Atlantica, Inc. has reported its financial results for the third quarter and the first nine months of 2025, revealing a continued lack of operational revenue and an increase in net losses. For the three months ended September 30, 2025, the company recorded a net loss of $124,199, compared to a net loss of $84,885 for the same period in 2024. Over the nine-month period, the net loss was $329,461, slightly higher than the $309,498 loss reported in the previous year. General and administrative expenses rose to $73,625 for the third quarter, up from $40,146 in 2024, and totaled $183,063 for the nine months, compared to $180,582 in the prior year.
The company's balance sheet as of September 30, 2025, shows total liabilities of $5,977,291, an increase from $5,647,830 at the end of 2024. This rise is attributed to higher accounts payable and accrued interest, particularly from related parties. The accumulated deficit has also grown to $6,102,993, up from $5,773,532 at the end of the previous fiscal year. The company has not generated any revenue during these periods, reflecting its ongoing status as a shell company with no significant business operations since 1997.
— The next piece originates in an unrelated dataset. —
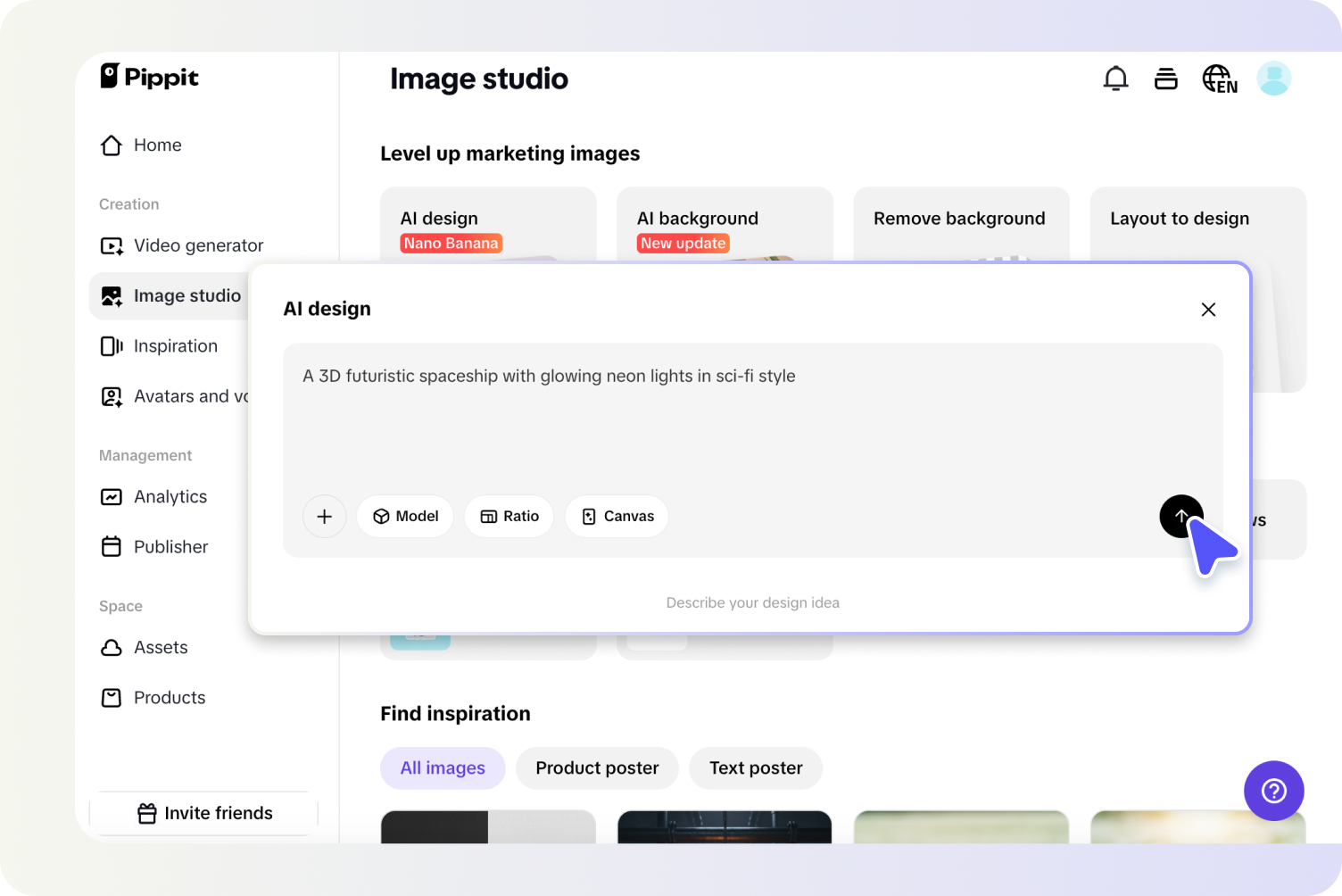Click the plus icon to add attachment
The width and height of the screenshot is (1342, 896).
(325, 516)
In terms of strategic developments, Atlantica continues to seek opportunities for acquisition or merger with an existing operating company. The company relies on Mirabella Holdings, LLC, its majority shareholder, to cover operational expenses, which amounted to $45,575 during the nine months ended September 30, 2025. The company has no current cash resources and anticipates that any future funding will also come from loans provided by Mirabella. The management has indicated that it is actively considering various industries for potential business opportunities, although no specific plans have been finalized.
Operationally, Atlantica has maintained a consistent number of shares outstanding at 2,458,590, with no new shares issued during the reporting periods. The company has not engaged in any significant business activities, and its management services agreement with Richland, Gordon & Company remains in effect, providing consulting services as the company explores potential acquisitions. The management has accrued fees under this agreement, although no payments have been made to date.
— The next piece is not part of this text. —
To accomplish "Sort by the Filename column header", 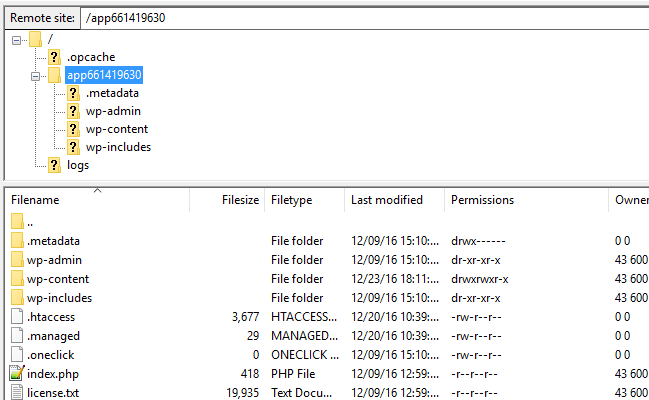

Looking ahead, Atlantica's management has expressed intentions to continue evaluating potential business ventures and to develop a business plan that aligns with its strategic goals. However, the company acknowledges the challenges it faces, including the need for substantial capital and the inherent risks associated with pursuing new business opportunities. The outlook remains uncertain as Atlantica navigates its path toward reestablishing operational activities and financial stability.
About ATLANTICA INC
Atlantica, Inc. is a publicly registered shell company incorporated in Utah, currently without active business operations or assets. Historically engaged in mining and real estate, it now seeks to acquire or merge with an operating business in any lawful industry. The company’s business model centers on serving as a public vehicle for private entities to access capital markets through reverse mergers or acquisitions.